§ EXERCISE DETAILS
Continue the message about comparing two manuscripts with MS Word and MS Excel, picking up after its last sentence.

§ DOCUMENT SEGMENT
--- START ---

Hi Dave,


I have done a thing similar to this using a combination of MS Word and MS 
Excel. It's a little wonky, but it saves needing to figure out any heavy coding 
or new software. The way I did this is sentence by sentence, rather than line 
by line, but you could probably figure out a way to make this actually line by 
line if you needed to.



Here are the steps I used:

  1.  Copy and paste manuscript 1 into a new document in MS Word. I used "Keep 
Text Only" as the paste setting, since I didn't need to compare formatting.
  2.  In MS Word, I used Find and Replace to double each paragraph break, then 
turn each sentence into a separate paragraph. To double the paragraph breaks:

Find: ^p

Replace: ^p^p

Replace all

(I did this part so that I would be able to see where new paragraph actually 
start in the Excel comparison)

To turn each sentence into a separate paragraph:

Find: . (including the space after the period)

Replace: . ^p

Replace all

If your manuscript has any tabs in it, you will also want to get rid of them at 
this point, since they will mess up the Excel steps. To do this:

Find: ^t

Replace: (leave completely blank)

Replace all

If your manuscript has any tables in it, you will also want to remove them from 
this version, since they will mess up the Excel steps.

  1.  Copy and paste the reformatted manuscript 1 into a new Excel spreadsheet 
in column A. Each new sentence will be its own separate cell in a single 
column. There will be a blank cell between each paragraph.
  2.  Repeat steps 1 and 2 with manuscript 2. Then copy and paste manuscript 2 
into the same Excel spreadsheet in column B, next to manuscript 1.
  3.  In column C, you are going to create a formula that tells you if the text 
in columns A and B are an exact match. To do this, select row 1 column C, then 
enter:

=IF(EXACT(A2, B2), "Same", "Different")

After entering this formula in row 1, click the bottom right corner of this 
cell and drag to the bottom of the two manuscript columns to make all rows 
compare the two texts. You can now see how manuscript 1 and manuscript 2 
compare sentence-by-sentence in column C.

--- END ---

§ SUPPLIED DATA

--- START ---

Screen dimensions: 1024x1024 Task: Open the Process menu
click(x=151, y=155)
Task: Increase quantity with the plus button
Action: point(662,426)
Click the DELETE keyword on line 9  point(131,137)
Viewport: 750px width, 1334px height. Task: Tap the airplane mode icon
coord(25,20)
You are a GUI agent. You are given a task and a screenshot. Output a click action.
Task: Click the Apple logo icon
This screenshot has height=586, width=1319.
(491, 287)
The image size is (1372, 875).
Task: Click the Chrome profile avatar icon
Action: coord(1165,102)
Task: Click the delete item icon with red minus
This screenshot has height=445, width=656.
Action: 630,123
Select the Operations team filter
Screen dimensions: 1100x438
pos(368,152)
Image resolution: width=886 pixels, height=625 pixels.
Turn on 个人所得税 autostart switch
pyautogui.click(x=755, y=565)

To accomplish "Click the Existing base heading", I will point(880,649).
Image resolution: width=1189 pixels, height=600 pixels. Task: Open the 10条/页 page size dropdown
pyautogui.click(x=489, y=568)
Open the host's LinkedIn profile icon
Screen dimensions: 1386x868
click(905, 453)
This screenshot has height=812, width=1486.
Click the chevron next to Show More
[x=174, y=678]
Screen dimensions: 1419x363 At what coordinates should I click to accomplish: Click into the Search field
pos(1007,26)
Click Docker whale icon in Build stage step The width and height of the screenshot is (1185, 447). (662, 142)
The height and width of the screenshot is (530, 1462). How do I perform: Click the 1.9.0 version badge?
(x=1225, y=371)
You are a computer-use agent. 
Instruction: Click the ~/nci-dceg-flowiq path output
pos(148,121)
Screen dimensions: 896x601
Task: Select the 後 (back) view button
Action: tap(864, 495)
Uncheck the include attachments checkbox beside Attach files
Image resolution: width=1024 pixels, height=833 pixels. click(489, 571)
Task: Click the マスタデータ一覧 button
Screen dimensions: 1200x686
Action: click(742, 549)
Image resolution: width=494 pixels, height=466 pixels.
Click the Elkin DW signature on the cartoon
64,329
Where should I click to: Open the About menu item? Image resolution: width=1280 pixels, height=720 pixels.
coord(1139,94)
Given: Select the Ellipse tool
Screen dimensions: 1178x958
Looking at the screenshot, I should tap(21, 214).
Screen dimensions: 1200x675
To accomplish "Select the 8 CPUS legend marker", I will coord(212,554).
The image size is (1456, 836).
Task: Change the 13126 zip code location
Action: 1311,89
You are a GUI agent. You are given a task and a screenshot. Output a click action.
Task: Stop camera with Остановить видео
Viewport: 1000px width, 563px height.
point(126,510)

--- END ---

§ ANSWER FOR THE TASK
Some other things that can make this easier:

To make a quick visual comparison of which sentences are the same or different, 
you can also use Conditional Formatting to make column C change color based on 
whether it says "Same" or "Different." If you'd like some detailed instructions 
on how to do this, LMK.

If whole sentences have been added or removed, it will make the lines after 
that not line up. So, you might want to shift some cells up or down to make 
them line up again.



Hope this helps.



Best wishes,

Nora Weston, MSLS
Access & Reference Services Librarian (Contractor)
NIEHS Library - Your Partner in Research
[email protected]<mailto:[email protected]>
984.287.3603
Pronouns: she/her/hers






-----Original Message-----
From: Code for Libraries 
[email protected]<mailto:[email protected]> On Behalf Of David 
Erlandson
Sent: Tuesday, June 28, 2022 8:51 AM
To: [email protected]<mailto:[email protected]>
Subject: [EXTERNAL] [CODE4LIB] Variora/Differences in Manuscripts



Hi all,



I have a colleague who is looking to track changes in text of a manuscript that 
has 4 revisions. Apparently there are pretty major changes to the content and 
it would be great to identify them.



I was thinking through tools I'm familiar with (generally line by line

comparisons) but that would seem to have the pitfall of an early large revision 
throwing off the comparison for the rest of the text. Another silly thought was 
to start up a local wiki instance and overlay each version; use the built in 
compare tools... Has anyone worked on a project like this?  Or are there any 
tools built and ready to go? Any guidance would be appreciated.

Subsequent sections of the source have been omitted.